Réuni en Conseil des ministres le mercredi 26 août 2026, sous la direction du Président du Conseil, Faure Gnassingbé, le gouvernement a adopté un projet de loi portant nouveau Code forestier. Cette réforme entend répondre aux principaux défis liés au changement climatique, à la gestion durable des ressources naturelles et à la préservation de la biodiversité.
Elle vise également à moderniser le cadre juridique du secteur forestier, tout en conciliant protection de l’environnement, développement local et renforcement de la résilience climatique, conformément aux engagements internationaux du Togo. Le nouveau texte redéfinit les différentes catégories du domaine forestier national et harmonise leurs règles de gestion. Il accorde notamment une place plus importante aux collectivités territoriales et aux populations riveraines.
Désormais, ces dernières devront être davantage associées aux procédures de classement des forêts, avec une meilleure prise en compte de leurs droits et de leurs usages. Le projet de loi consacre également le principe d’accès aux ressources génétiques ainsi que le partage équitable des avantages qui en sont issus.
Le projet prévoit par ailleurs un renforcement du contrôle forestier et des dispositifs de lutte contre le braconnage, le trafic des espèces sauvages et les autres infractions liées à l’exploitation des ressources forestières.

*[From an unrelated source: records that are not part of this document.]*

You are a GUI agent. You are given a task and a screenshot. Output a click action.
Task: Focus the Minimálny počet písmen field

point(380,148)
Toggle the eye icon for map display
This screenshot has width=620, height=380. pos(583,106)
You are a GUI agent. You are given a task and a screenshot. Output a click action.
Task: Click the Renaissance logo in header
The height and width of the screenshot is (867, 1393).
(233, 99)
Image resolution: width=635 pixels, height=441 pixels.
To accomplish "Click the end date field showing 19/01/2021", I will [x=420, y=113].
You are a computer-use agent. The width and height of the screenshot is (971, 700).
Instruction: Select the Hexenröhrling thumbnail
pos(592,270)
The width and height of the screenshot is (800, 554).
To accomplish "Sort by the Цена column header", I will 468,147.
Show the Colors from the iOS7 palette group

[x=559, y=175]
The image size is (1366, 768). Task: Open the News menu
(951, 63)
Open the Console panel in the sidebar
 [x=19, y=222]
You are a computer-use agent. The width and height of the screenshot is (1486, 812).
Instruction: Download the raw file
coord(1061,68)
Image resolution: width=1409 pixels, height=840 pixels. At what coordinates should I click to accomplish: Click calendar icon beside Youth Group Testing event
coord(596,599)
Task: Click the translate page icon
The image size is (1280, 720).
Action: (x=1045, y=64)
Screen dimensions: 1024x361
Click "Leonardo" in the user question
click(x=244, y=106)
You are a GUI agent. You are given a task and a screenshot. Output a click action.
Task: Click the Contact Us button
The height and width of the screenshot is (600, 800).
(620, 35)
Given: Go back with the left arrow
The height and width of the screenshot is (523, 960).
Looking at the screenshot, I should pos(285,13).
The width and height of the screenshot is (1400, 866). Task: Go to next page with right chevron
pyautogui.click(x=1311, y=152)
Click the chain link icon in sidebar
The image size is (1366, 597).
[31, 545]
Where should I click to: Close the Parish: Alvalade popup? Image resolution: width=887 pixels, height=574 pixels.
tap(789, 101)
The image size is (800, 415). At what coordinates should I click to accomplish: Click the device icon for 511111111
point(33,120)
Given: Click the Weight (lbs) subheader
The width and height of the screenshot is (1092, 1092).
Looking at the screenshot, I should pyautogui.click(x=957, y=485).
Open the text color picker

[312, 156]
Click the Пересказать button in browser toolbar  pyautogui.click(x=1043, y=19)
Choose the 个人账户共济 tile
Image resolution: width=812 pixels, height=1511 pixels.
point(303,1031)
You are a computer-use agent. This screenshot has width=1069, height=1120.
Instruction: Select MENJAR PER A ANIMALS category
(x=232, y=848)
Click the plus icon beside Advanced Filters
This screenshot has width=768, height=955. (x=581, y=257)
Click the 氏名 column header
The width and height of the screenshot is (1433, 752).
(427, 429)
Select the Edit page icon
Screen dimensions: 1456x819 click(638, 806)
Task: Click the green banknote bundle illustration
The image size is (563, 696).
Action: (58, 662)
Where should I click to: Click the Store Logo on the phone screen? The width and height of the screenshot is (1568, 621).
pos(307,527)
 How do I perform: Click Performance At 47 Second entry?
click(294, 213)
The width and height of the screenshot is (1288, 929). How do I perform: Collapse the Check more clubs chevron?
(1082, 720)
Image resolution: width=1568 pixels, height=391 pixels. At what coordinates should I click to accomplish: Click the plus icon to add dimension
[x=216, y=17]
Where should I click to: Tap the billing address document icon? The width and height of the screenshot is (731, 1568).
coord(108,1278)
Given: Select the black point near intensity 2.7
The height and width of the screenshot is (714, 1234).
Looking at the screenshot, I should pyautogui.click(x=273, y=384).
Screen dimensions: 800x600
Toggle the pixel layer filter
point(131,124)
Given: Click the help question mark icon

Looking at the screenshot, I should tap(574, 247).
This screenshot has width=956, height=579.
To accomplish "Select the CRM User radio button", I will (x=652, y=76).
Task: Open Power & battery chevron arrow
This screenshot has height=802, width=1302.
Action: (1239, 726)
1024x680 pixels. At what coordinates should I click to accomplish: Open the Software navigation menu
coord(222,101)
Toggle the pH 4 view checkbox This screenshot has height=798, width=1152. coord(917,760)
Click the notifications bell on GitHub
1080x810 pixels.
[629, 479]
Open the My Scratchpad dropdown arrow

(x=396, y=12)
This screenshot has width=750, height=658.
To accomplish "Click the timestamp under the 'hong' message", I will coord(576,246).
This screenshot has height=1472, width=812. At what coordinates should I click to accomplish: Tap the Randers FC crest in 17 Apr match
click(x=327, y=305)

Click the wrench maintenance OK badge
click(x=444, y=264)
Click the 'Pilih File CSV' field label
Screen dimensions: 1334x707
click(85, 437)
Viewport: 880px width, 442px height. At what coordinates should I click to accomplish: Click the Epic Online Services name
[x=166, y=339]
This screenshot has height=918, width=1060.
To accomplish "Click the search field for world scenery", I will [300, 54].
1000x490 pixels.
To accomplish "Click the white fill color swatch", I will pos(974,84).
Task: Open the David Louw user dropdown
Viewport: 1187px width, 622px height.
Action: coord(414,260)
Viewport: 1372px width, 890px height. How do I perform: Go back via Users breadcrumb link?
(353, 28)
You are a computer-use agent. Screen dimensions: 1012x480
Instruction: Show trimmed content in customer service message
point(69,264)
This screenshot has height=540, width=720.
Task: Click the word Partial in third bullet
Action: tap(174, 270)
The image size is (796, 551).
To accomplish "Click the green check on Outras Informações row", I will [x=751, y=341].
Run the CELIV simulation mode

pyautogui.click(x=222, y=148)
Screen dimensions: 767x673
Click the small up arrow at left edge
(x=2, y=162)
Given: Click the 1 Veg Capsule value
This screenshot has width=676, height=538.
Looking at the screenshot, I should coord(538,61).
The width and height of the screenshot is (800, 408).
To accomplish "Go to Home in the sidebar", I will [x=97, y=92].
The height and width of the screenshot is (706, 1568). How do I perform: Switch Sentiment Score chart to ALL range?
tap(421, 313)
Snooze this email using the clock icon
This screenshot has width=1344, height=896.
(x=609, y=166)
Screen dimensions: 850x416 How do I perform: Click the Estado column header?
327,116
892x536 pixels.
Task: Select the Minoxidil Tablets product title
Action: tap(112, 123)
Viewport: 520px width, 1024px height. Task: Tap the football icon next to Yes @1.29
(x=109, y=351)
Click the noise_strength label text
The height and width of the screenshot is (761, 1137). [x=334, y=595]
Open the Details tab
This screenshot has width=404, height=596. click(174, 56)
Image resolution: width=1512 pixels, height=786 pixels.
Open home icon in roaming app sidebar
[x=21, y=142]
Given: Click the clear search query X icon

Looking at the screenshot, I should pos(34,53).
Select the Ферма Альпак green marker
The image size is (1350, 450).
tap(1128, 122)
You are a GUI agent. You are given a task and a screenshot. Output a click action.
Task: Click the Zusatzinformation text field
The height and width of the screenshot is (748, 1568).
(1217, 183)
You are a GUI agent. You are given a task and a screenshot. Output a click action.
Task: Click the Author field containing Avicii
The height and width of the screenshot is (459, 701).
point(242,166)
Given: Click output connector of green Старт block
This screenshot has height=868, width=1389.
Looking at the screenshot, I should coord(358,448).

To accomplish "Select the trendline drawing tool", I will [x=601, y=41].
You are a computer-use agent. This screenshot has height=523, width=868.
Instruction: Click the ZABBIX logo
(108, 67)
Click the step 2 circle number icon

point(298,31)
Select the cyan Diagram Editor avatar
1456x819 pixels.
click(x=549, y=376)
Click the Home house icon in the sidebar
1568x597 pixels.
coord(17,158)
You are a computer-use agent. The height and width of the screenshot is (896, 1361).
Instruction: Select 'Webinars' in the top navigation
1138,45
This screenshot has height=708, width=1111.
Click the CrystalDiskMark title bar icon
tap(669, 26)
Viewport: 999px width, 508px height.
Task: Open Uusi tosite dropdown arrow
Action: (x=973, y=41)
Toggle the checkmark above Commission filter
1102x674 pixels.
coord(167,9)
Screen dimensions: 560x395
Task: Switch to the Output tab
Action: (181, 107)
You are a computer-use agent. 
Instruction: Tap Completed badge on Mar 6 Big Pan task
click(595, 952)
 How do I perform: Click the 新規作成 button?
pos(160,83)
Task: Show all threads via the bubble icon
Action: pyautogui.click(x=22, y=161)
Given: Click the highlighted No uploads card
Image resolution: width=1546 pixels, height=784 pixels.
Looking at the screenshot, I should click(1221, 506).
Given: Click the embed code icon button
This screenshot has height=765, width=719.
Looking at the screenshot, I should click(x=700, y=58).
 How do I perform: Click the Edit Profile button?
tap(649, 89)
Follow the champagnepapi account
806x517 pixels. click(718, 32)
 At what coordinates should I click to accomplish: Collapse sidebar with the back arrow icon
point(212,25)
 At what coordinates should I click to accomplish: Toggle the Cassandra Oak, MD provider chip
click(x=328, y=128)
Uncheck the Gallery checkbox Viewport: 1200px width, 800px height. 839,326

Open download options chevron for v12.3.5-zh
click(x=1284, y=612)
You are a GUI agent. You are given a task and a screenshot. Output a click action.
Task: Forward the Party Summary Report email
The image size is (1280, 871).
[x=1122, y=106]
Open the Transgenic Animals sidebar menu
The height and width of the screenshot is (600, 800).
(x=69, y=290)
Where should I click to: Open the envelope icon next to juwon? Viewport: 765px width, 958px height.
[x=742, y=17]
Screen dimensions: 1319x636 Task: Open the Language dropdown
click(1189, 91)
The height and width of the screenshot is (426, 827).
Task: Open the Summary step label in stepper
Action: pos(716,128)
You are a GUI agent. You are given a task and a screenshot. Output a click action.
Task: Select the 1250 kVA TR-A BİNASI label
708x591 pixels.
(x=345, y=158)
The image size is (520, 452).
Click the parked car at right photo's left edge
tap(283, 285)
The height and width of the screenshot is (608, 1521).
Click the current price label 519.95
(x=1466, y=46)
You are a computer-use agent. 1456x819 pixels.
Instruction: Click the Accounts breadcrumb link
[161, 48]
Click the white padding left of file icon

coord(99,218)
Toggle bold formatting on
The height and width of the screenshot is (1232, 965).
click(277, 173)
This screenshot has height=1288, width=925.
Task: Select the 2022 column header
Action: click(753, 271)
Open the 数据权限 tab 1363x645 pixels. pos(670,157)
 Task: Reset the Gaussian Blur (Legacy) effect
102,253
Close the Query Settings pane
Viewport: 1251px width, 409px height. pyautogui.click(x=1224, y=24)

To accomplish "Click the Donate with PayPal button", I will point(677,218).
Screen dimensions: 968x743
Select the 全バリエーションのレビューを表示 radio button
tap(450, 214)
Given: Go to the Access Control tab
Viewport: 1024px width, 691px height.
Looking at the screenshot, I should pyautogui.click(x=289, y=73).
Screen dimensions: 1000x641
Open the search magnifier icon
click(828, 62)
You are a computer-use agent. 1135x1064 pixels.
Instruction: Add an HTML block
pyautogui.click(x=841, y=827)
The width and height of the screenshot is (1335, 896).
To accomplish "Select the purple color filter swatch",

En parallèle, des mécanismes d’incitation sont prévus pour favoriser l’agroforesterie, stimuler l’investissement privé dans le secteur et accompagner la transition énergétique. L’objectif est notamment de réduire la pression exercée sur les ressources forestières.
Le nouveau Code forestier s’inscrit ainsi dans la continuité des politiques nationales de reboisement, de restauration des paysages et de gestion durable des aires protégées. À travers cette réforme, le Togo entend renforcer la gouvernance de son patrimoine forestier tout en favorisant une gestion plus durable, inclusive et adaptée aux enjeux climatiques et environnementaux actuels.